La genómica es la ciencia que estudia los genes y su actuación y desarrollo en el ser humano, incluyendo los elementos que caracterizan los aspectos básicos de la conducta humana, y de otras especies, fruto de la evolución de millones de años. Si modificamos a la especie para eliminar estos elementos, la especie humana, como tal, desaparecerá. Aparecerá una nueva especie, derivada de la humana, pero netamente distinta. ¿Hemos conseguido un avance?

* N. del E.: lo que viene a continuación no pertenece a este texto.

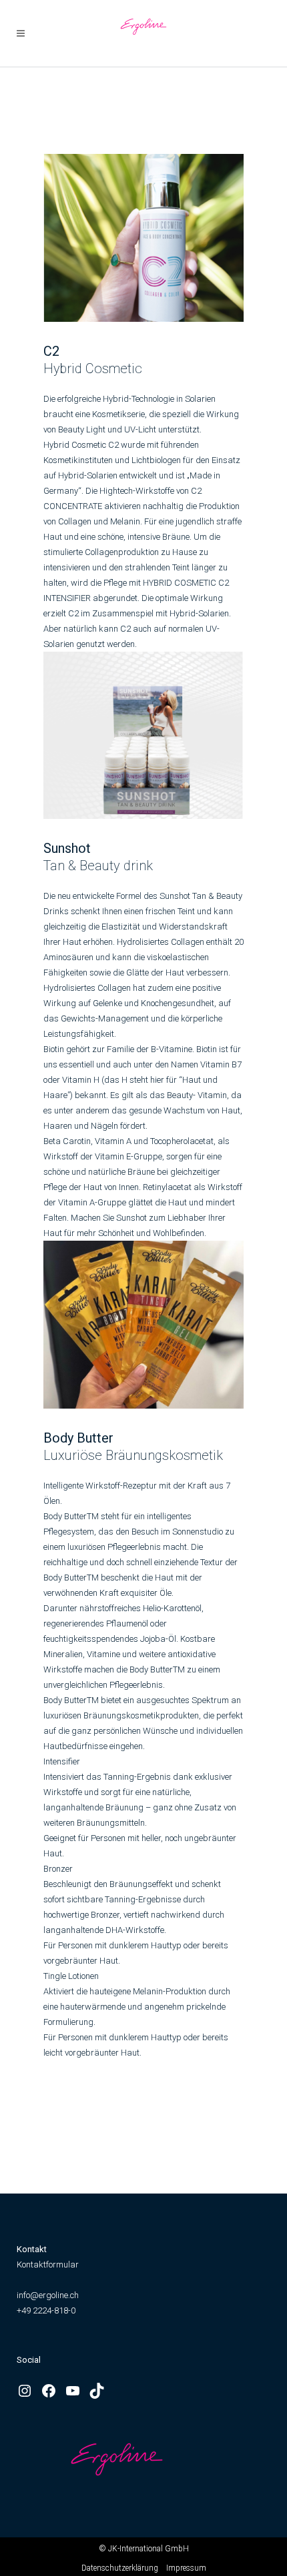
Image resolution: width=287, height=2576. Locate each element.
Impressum (186, 2568)
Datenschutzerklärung (119, 2568)
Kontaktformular (48, 2264)
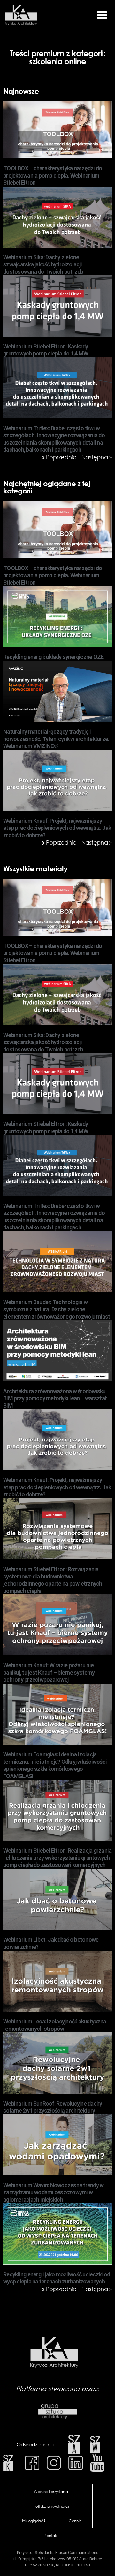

Lamentablemente, la respuesta es negativa. Si ese ser humano ideal es perfecto, si no padece, si no sufre, si no siente deseos de matar, que normalmente va a reprimir, ese ser humano sin duda va a ser un modelo de buena conducta. O, al menos, lo que entendemos por buena conducta. Pero va a ser un ser vacío, estéril de emociones, de ideas, de sueños.

¿Quiero decir con ello que el deseo de matar es bueno? No, ni mucho menos. Quiero decir que es la suma de las partes que conforman al ser humano, sus aspectos positivos, y sus aspectos negativos, lo que producen las sociedades y el desarrollo que conocemos. ¿Es compatible un ser perfecto, perfectamente integrado, totalmente noble, sin ningún deseo oculto, con el desarrollo de ideas nuevas, de nuevos caminos, de explorar el futuro?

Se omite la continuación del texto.